Malang Raya
Soal Ganti Rugi Tanah Terdampak Tol Malang-Pandaan, Warga Madyopuro Siap ke Pengadilan
Mereka merasa selama ini tidak ada itikad baik dari tim penilai harga karena tidak dijelaskan secara rinci mengenai mekanisme penetapan harga.
Penulis: Aflahul Abidin | Editor: musahadah
SURYAMALANG.COM, KEDUNGKANDANG - Warga terdampak rencana pembangunan Tol Malang-Pandaan di Kelurahan Madyopuro, Kecamatan Kedungkandang, Kota Malang, kukuh menolak hasil pengajuan harga tim appraisal terkait ganti-rugi tanah dan bangunan. Warga bahkan mengaku pantang mundur meski masalah ini dibawa hingga ke pengadilan.

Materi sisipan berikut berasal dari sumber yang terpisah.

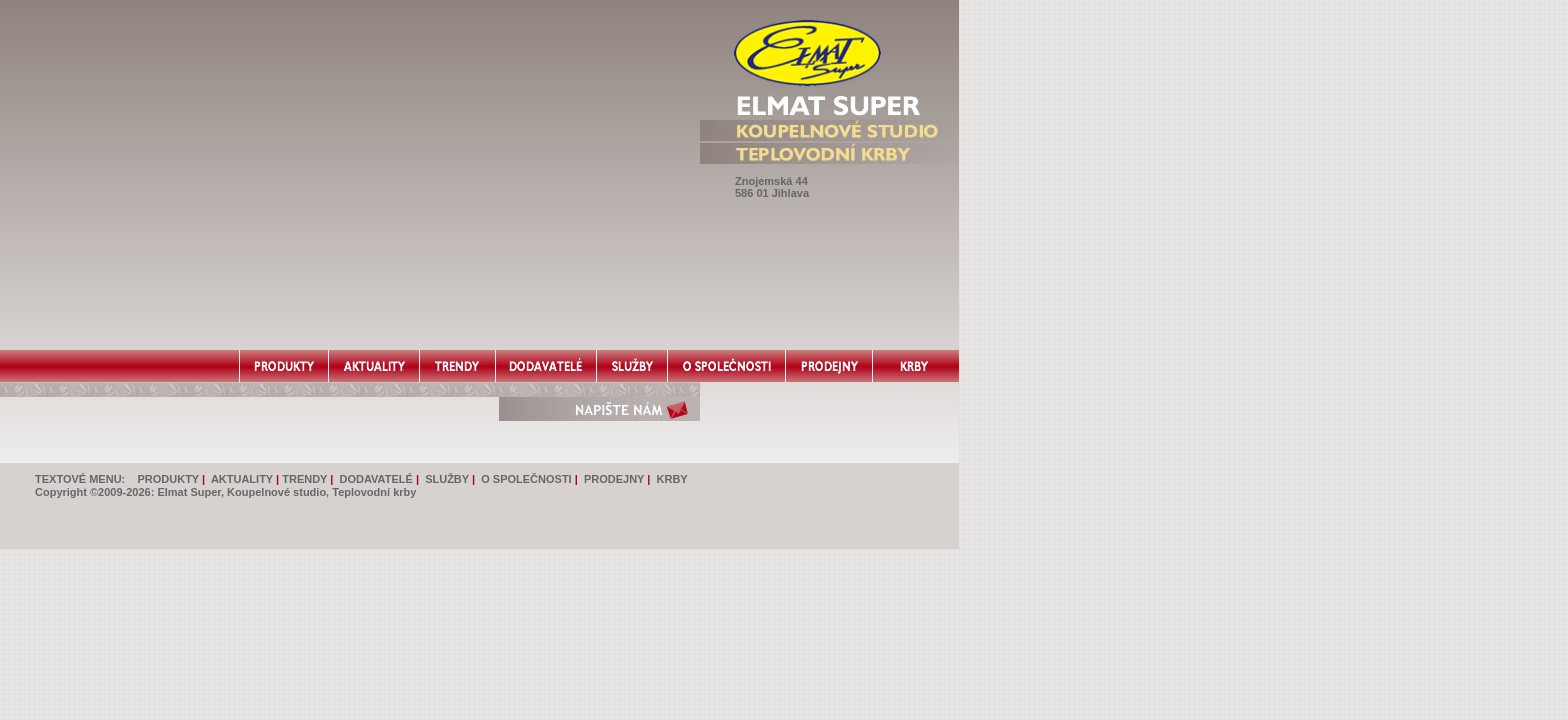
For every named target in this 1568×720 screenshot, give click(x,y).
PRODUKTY (168, 479)
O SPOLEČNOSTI (526, 479)
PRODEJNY (614, 479)
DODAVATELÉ (376, 479)
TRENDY (304, 479)
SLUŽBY (447, 479)
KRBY (672, 479)
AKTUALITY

Selasa (23/2), perwakilan warga yang terdampak kembali mendatangi DPRD Kota Malang meminta difasilitasi musyawarah antara warga dan pihak terkait untuk kesekian kalinya.

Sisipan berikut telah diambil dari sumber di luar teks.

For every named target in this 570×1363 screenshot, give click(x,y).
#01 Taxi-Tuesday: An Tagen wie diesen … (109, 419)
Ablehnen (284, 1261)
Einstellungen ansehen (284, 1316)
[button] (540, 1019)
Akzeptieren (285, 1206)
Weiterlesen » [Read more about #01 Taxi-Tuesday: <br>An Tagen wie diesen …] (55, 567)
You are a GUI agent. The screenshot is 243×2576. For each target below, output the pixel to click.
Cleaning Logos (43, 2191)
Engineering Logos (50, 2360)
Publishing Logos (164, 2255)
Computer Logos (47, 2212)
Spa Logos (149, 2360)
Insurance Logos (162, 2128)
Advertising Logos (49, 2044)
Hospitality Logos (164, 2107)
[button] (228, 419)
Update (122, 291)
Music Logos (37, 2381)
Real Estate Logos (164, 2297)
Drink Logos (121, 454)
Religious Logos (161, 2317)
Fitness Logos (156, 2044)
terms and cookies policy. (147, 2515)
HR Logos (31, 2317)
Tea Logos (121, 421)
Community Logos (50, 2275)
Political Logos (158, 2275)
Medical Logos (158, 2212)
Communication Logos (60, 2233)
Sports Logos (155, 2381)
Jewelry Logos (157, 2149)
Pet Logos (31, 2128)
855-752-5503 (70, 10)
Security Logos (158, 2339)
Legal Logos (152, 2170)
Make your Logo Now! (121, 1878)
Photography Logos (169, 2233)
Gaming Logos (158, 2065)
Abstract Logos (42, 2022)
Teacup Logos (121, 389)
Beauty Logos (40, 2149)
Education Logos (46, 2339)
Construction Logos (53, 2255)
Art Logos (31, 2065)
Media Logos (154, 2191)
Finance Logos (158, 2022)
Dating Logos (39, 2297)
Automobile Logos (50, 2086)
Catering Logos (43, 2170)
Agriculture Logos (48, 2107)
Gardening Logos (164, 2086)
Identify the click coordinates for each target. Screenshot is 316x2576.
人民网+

Mereka merasa selama ini tidak ada itikad baik dari tim penilai harga karena tidak dijelaskan secara rinci mengenai mekanisme penetapan harga.

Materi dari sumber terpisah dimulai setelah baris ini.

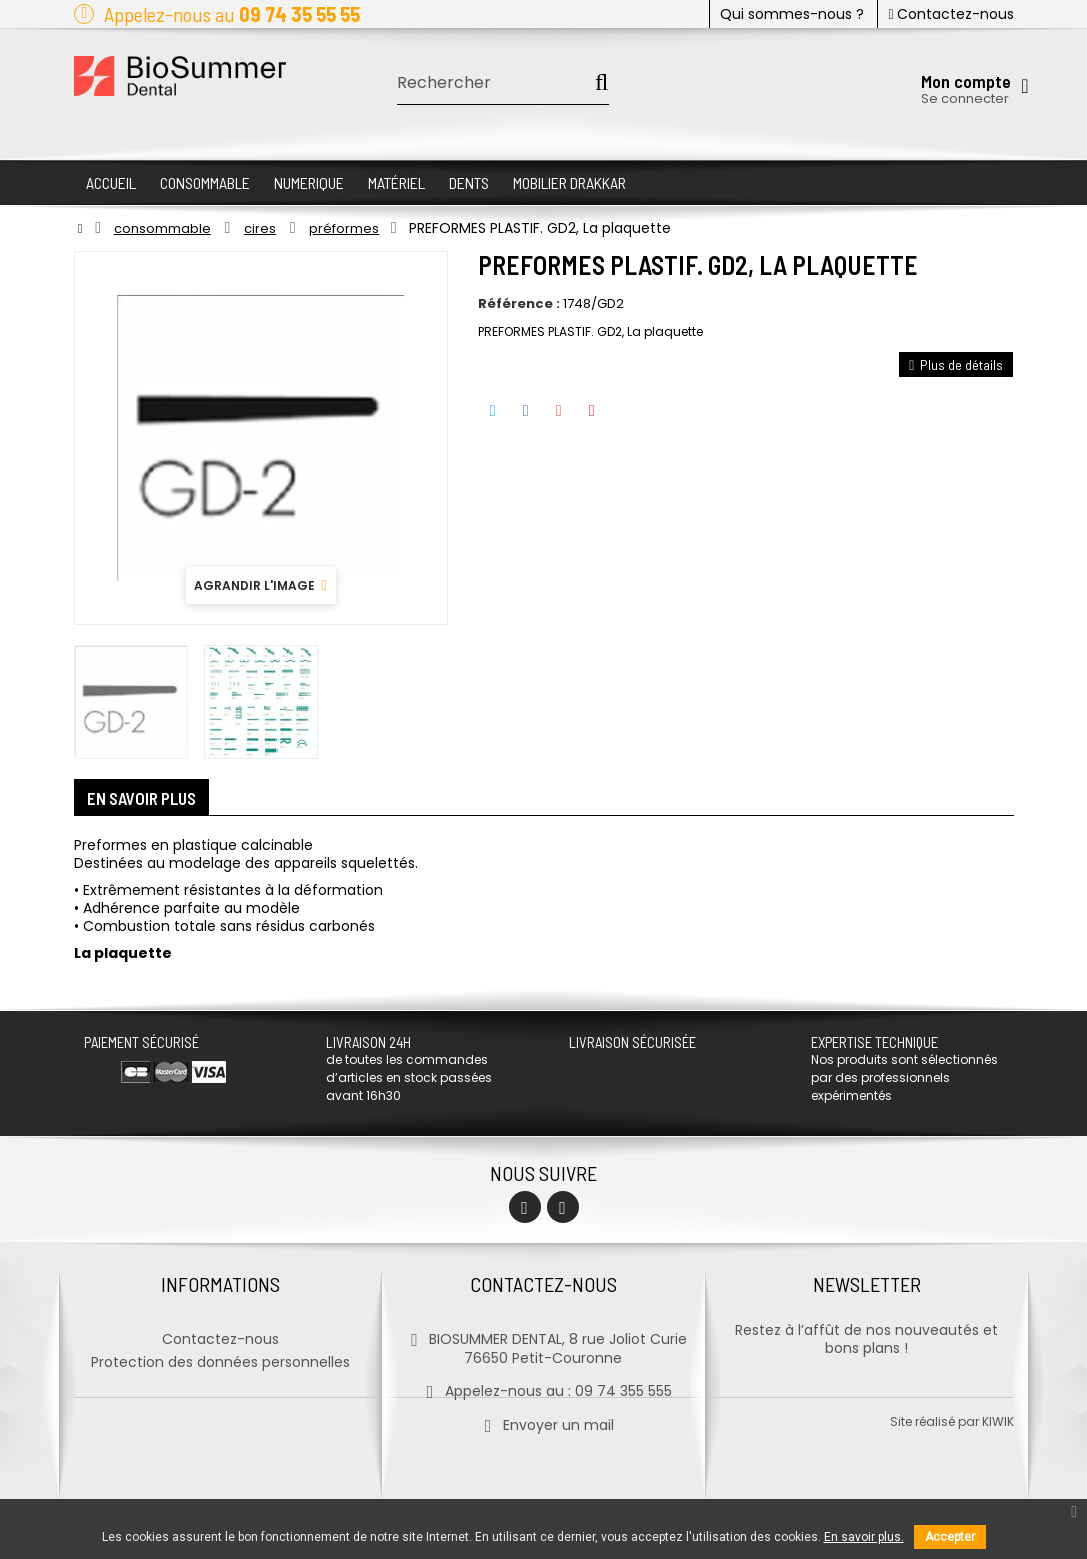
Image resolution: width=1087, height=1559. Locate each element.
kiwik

“Kami tetap menolak karena tidak pernah ada keterbukaan proses penentuan harga. Kami juga tak takut kalau harus dilanjutkan masalah ini ke pengadilan,” kata Endi Sampurno, perwakilan warga.
Sebelumnya, warga berharap perkara semacam tak perlu sampai ke pengadilan dan bisa diselesaikan dengan musyawarah.
Sejak penolakan harga ganti-rugi akhir November 2015, warga sudah dua kali menerima revisi harga dari tim peninjau. Hanya saja, dalam draf itu warga mengaku tidak mendapat keterangan rinci terkait mekanisme.
Akibatnya, harga yang dicantumkan dinilai tidak sesuai dengan kondisi di lapangan. Bahkan, harga untuk bidang yang bersebelahan, kata Endi, selisihnya terpaut cukup jauh, yakni mencapai Rp 1 juta per meter persegi.
Agus, warga lain, mencontohkan, satu bangunan miliknya terbagi atas tiga bidang. Ia mendapat penetapan harga per meter persegi yang berbeda. Menurut dia, tim penyusun harga perlu menjelaskan asal usul penetapan masing-masing bidang miliknya.
“Saya juga merasa aneh, tiga bidang di tempat yang sama kok harganya berbeda-beda. Saya khawatir penetapan harga ini karena tanpa peninjauan langsung kondisi di lapangan,” kata Agus.
Warga juga mulai memang spanduk penolakan harga di beberapa sudut di daerah Madyopuro. Spanduk itu berisi tuntutan warga yang ingin disampaikan pada tim peninjau harga.
Meski mayoritas masih menolak, sebanyak 44 Kepala Keluarga (KK) sudah menerima ganti-rugi. Sekadar untuk diketahui, total KK terdampak sekitar 130-an.
Menurut Endi, kabanyakan mereka yang menerima karena khawatir dengan ancaman bahwa masalah ganti-rugi akan dibawa ke pengadilan. Padahal, nominal yang didapat warga tidak sebanding dengan nasib mereka yang kehilangan tempat tinggal.
“Mereka rata-rata tidak bisa membeli rumah baru di daerah Madyopuro dengan uang ganti rugi yang mereka dapat. Harga tanah di sekitar sana sekarang sudah naik tinggi. Apalagi, daerah sana juga sudah sudah padat. Keinginan untuk memiliki tempat tinggal di sekitar sana semakin kecil. Padahal, tanah yang mau digusur itu tanah kami pribadi. Bukan tanah negara atau pemerintah,” tambah Endi.
Ketua Komisi C DPRD Kota Malang, Bambang Soemarto menjelaskan, pemerintah perlu turun tangan terkait masalah ini. Satuan Kerja Perangkat Daerah terkait harus menengahi agar masalah penetapan harga.
“Selama ini Pemkot belum turun tangan. Biar tidak berlarut-larut, mereka harus ikut jadi penengah. Mungkin masalah perhitungan aset bisa meminta BPKAD (Badan Pengelola Keuangan dan Aset Daerah),"ujarnya.